As REM were playing in Cardiff today, Kate and I got up relatively early (for a Sunday) to make a day of it. I love daytrips where the journeys are great in themselves and both of these were. Us singing and bopping around to the like of the Kaiser Chiefs, Killers, White Stripes, The Strokes etc, through that pretty countryside, with the sun blazing. (By the time we reached there, the temperature was 25 and rose to 30 during the day. I have no idea what those temperatures mean, because I think in the one that goes up to the 80s and 90s. It was bloody hot though and I regretted the jeans.) Kate drove, because Steve (mechanic) told me emphatically several times that I can't drive Rebecca. Normally he says things like, 'You'll be ok, just take it steady and I'll pick it up Friday night.' This time it was DO NOT drive that car. Honestly, Jo, you can literally move that back wheel a foot! Don't drive the car. Ok.

We meandered around Cardiff the leisurely way (ie stopping at every other bench/cafe for a fag break), which was great, because while the pair of us had been there loads of times for concerts, neither one of us had seen the rest of the city. Cardiff feels like Wolverhampton. You know how, regardless of what you can see, each place has it's own 'feel'? This is the first place I've been to where a) the place in question feels the same as another place; and b) that place is my 'hood.

We got into the Millennium Stadium ten minutes before the rest of the audience, because Kate is a member of the fan-club and got us wristbands. It was fascinating to watch the interactions thereon. Though all of them wore nun smiles, canting to fellow fans as if they were all friends together, the competitiveness for the best views was fierce. Once held, their positions were not to be lost, even if it was more sensible for a little shuffle around. Pairs would create a pincer movement, in an attempt to squeeze an interloper out from where a friend could be standing. The person who had, minutes before, offered you an Opal Fruit, would now be 'accidentally' elbowing you in the face.

Kate was at the very front, leaning on the barrier, and I was just behind her. As the stage was only about 20 foot away, we were close enough to see and hear every tiny gesture by or amongst bandmembers; and be seen and heard ourselves. Kate spotted a member of the crew, whom she'd canted with in Birmingham, and managed to talk him into giving us both backstage passes.

I think that that corridor, tucked away in the innards of the Millennium stadium, and our walk down towards a VIP Room and the REM aftershow party, will stay with me always. It was surreal. Kate looked at me and I looked at her halfway down, and she murmured, 'Tell me that this is really happening.' 'It is.' I don't think that my mind had even registered as far as 'by the way, you'll be having drinks with Michael Stipe in a few minutes', except in the vaguest understanding. It had happened too quickly. Instead, I was enjoying the down the rabbithole sensation of it all; partly drifting onto the realization of how big this is going to be for Kate; partly pondering in astonishment, glee and thankfulness, that me and Kate don't half find ourselves in some bizarre situations.

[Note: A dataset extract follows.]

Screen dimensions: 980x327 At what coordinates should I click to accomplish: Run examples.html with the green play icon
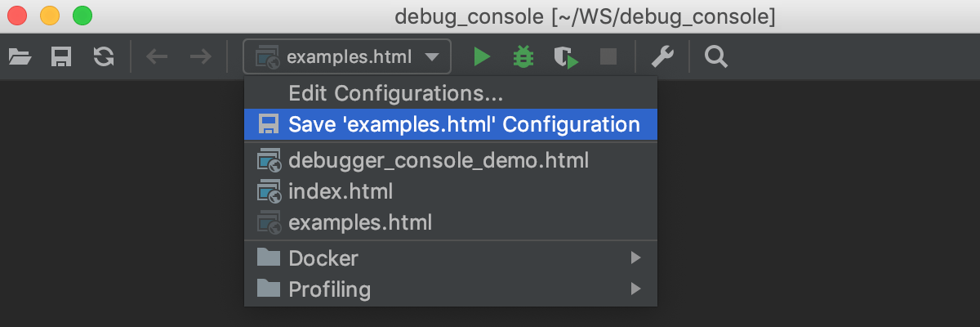482,56
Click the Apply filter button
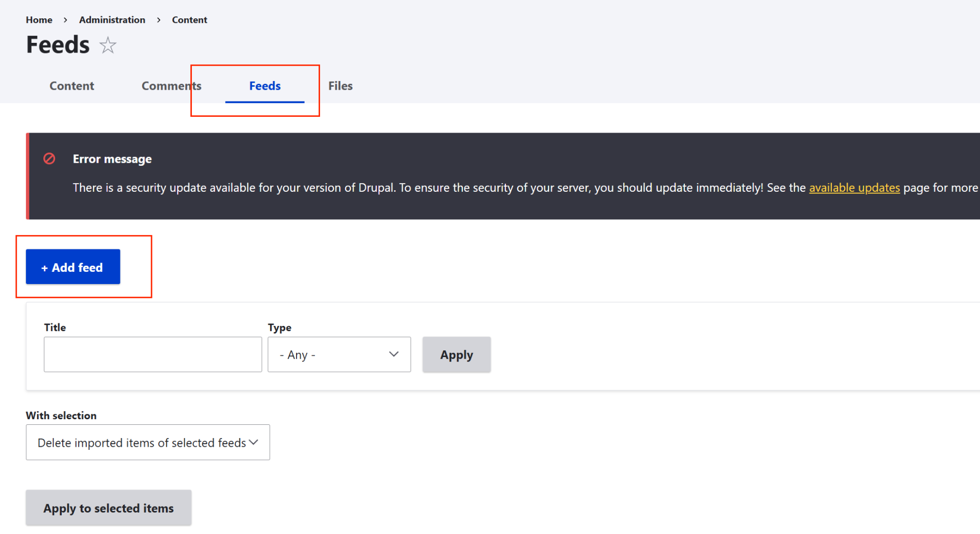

It has a dreamlike quality. A security guard holding open a door with VIP Lounge written on it and some of our 10-20 strong group of seemingly random people with passes going on through. Me, in a bikini top and my jeans rolled up to my knees with my unshaved legs exposed; glistening, drenched with sweat after the hottest day in the history of the world in Cardiff, followed by six and a half hours standing in a mosh. Recalling all Georgia and Andrea have told me about gentile, Southern gentlemen... The ghost of nerves across Kate's face as I say, 'I'm just popping at the loo'; momentarily, both of us almost like children looking for an adult to tell us what's best to do. If we miss them being in the loo... if we meet them smelling so offensively... and Kate has no lipstick. After drinking a couple of pints of water, and not having been to the loo in over six hours, I'm mildly surprised to find that I don't piss my own version of Niagara Falls into the toilet. I must have sweated it all away in that searing heat out there.

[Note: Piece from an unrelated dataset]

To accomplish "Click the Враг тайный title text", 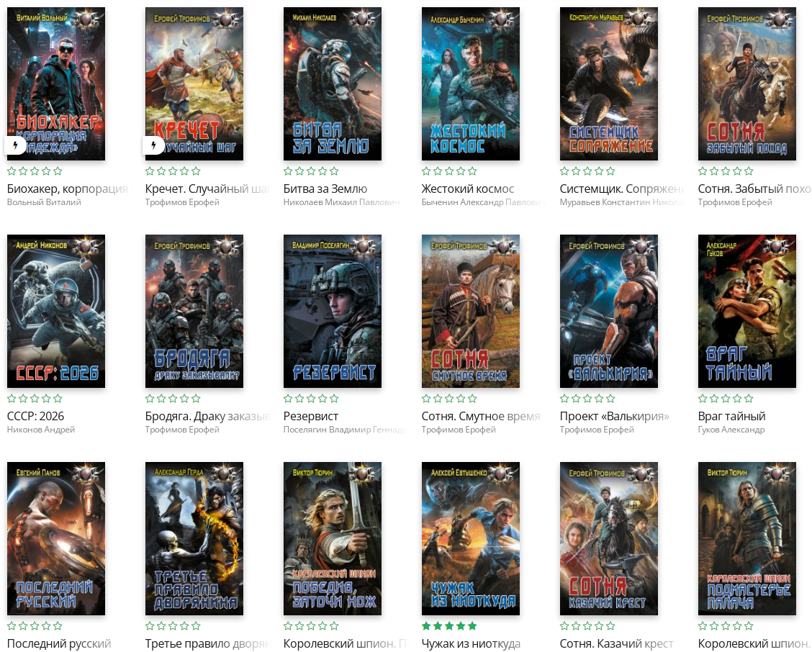I will 731,416.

We wash (but no deodorant nor perfume...), then walk from the toilet to the VIP Lounge next door, entering the room as if we always belonged there. The pair of us oozing confidence, taking a glass each of red wine and talking to strangers. It was good to be sitting down, on those large settees; and we seemed more self-possessed and comfortable than 90% of the people in there. We made some friends. Then the news came, about a hour on, that REM were unable to attend. They were dispersing to three different locations, after all, this should have been the end of their tour, but for the Hyde Park concert cancelled on Saturday because of the London bombings. Now there's a week twiggling their thumbs, until they play again on the 16th.

Kate admits her disappointment, but is still in awe that it nearly happened at all. I'm still in that state of half glee, half gratitude, generally with no focus, that I'm me; and we get to live these moments. So we walk back, through the quieter streets of Cardiff, still hot, though it's gone 1am; back to the car park by Bute Park, where I rub sycamore leaves on my feet and in my pits, so I can travel home shoeless without Kate wanting to throw up at the smell of me. Singing and dancing, laughing and canting in the car all the way home, with the night sky so clear that you could see the Great Bear accompanying us all the way.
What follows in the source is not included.